PROBLEM: Word-for-word repetition of the records below is needed, but only from the line holding "The width and" through the final line, with pictures excluded.

--------------------------------

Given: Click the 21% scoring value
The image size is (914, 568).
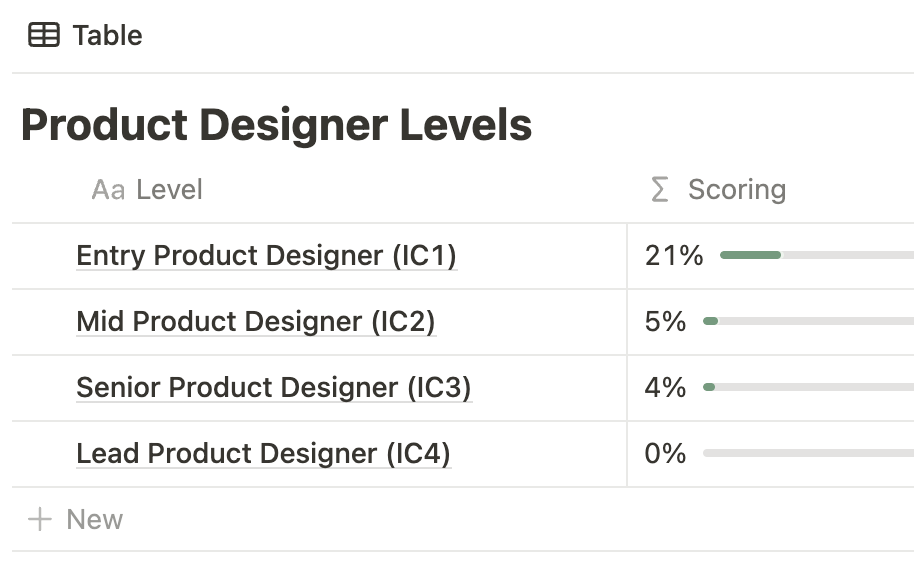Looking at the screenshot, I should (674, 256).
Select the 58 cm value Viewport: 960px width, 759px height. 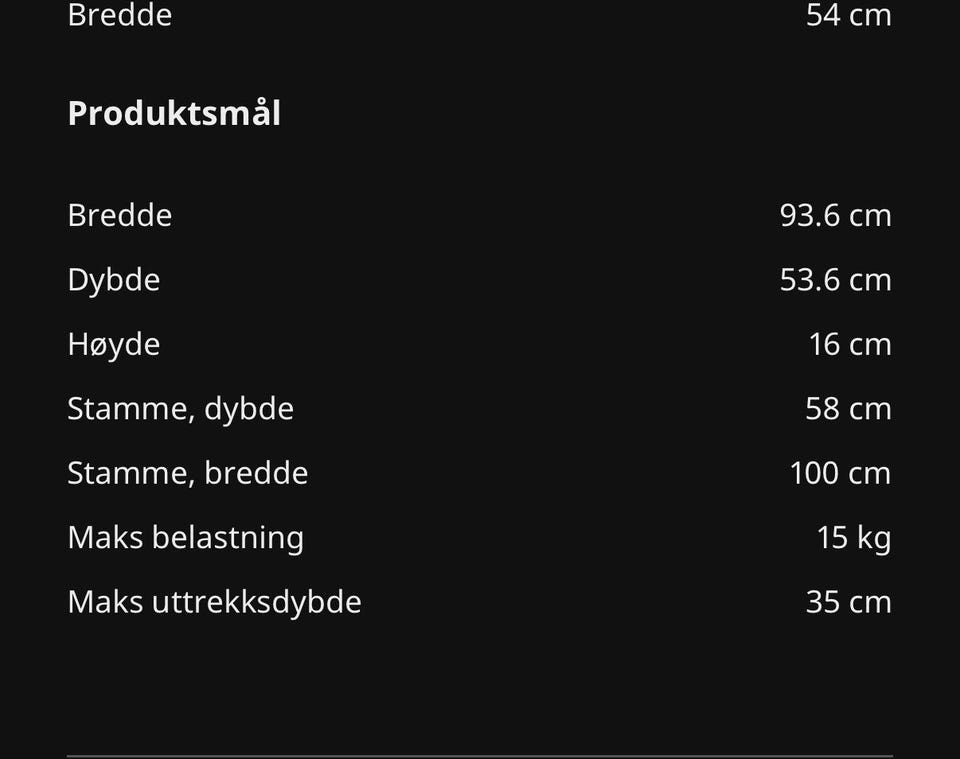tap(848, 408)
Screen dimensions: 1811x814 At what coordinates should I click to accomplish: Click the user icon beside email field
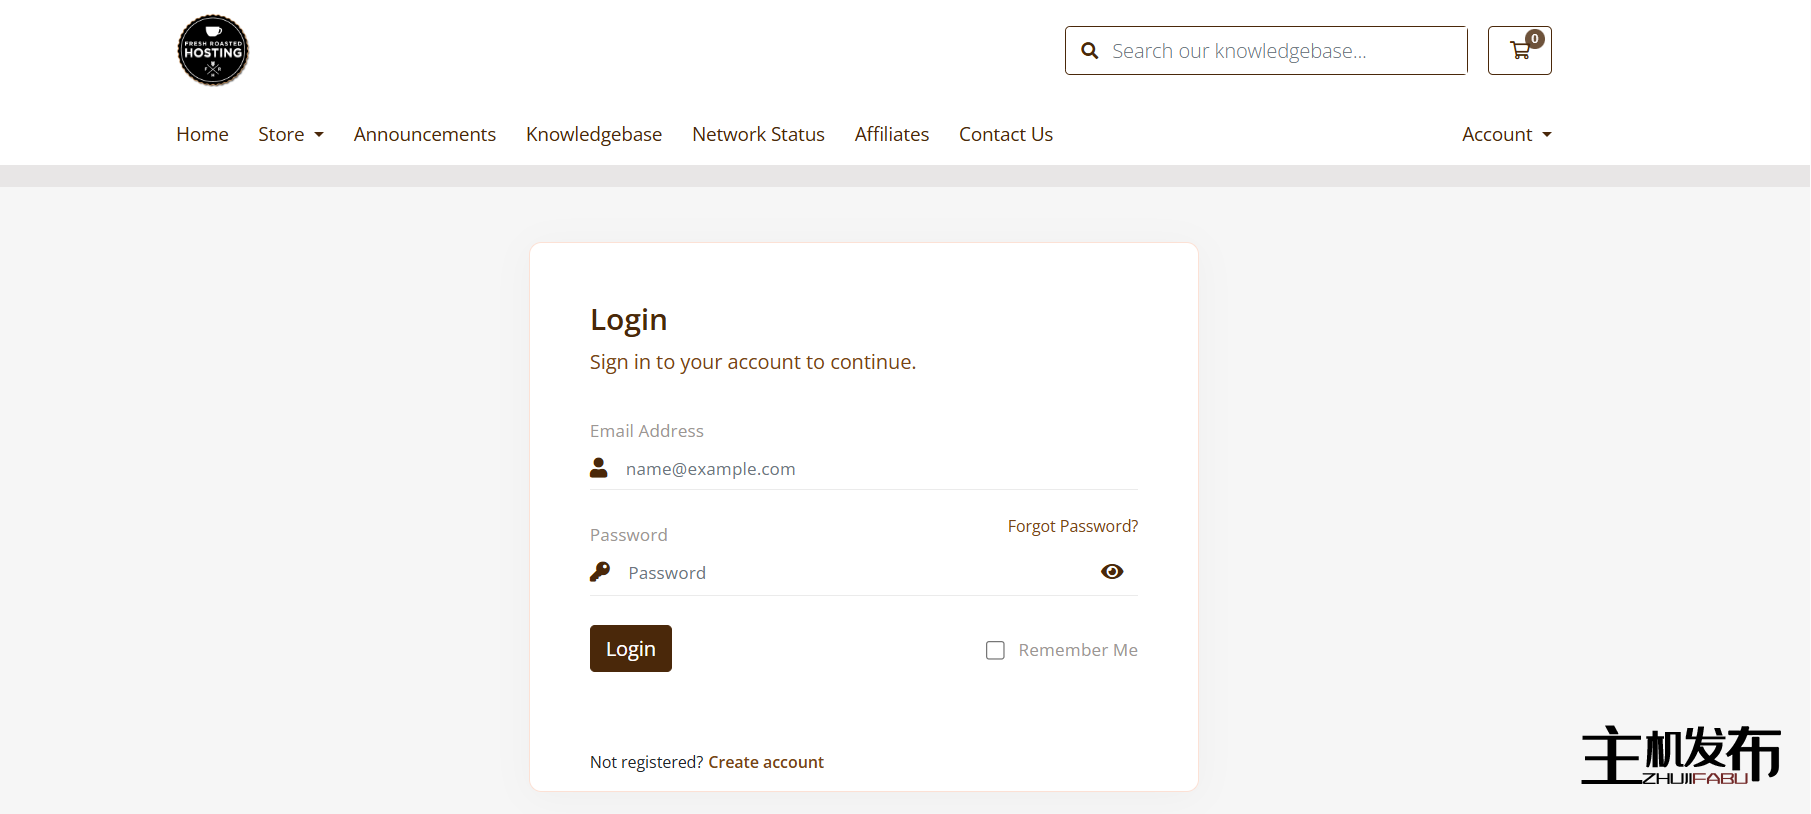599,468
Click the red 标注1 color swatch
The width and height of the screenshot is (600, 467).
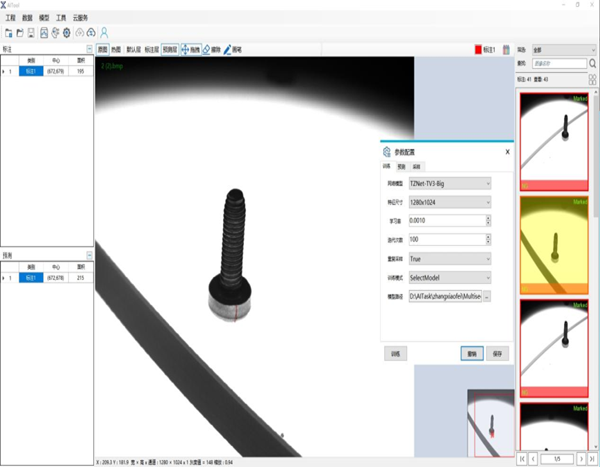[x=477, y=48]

--------------------------------

RESULT FOR THIS EXERCISE:
The width and height of the screenshot is (600, 467).
[x=477, y=48]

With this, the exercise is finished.